### Problem
Copy out the rows below word for word, starting with the first one and ending with the line that contains "tap(6, 119)", with that line included.

──────────────────────────────

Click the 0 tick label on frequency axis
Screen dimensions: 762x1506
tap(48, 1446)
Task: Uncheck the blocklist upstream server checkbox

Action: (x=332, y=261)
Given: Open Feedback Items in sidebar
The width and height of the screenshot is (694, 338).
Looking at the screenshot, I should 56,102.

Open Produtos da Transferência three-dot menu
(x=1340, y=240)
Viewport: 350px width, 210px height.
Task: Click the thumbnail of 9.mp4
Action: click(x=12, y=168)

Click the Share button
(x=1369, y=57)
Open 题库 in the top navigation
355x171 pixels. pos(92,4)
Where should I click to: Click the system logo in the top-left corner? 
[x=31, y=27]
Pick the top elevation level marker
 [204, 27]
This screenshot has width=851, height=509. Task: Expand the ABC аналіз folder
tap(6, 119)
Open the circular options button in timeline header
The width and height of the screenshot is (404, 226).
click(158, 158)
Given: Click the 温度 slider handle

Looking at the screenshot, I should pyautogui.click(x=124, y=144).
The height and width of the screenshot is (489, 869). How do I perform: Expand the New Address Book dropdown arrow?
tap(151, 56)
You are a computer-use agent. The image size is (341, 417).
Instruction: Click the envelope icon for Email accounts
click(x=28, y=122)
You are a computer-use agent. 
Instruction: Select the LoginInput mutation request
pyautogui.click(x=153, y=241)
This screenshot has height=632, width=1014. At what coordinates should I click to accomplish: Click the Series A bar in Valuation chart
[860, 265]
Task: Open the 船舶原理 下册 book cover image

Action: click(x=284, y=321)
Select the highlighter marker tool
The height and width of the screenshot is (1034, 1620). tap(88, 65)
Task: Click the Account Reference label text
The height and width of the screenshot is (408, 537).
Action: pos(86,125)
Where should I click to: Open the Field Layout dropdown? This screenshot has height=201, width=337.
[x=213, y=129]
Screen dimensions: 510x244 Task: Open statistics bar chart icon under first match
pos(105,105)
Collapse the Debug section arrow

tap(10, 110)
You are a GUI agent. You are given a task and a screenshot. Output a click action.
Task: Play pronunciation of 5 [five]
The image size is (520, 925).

──────────────────────────────

### Exercise result
Click the 0 tick label on frequency axis
Screen dimensions: 762x1506
tap(48, 1446)
Task: Uncheck the blocklist upstream server checkbox

Action: (x=332, y=261)
Given: Open Feedback Items in sidebar
The width and height of the screenshot is (694, 338).
Looking at the screenshot, I should 56,102.

Open Produtos da Transferência three-dot menu
(x=1340, y=240)
Viewport: 350px width, 210px height.
Task: Click the thumbnail of 9.mp4
Action: click(x=12, y=168)

Click the Share button
(x=1369, y=57)
Open 题库 in the top navigation
355x171 pixels. pos(92,4)
Where should I click to: Click the system logo in the top-left corner? 
[x=31, y=27]
Pick the top elevation level marker
 [204, 27]
This screenshot has width=851, height=509. Task: Expand the ABC аналіз folder
tap(6, 119)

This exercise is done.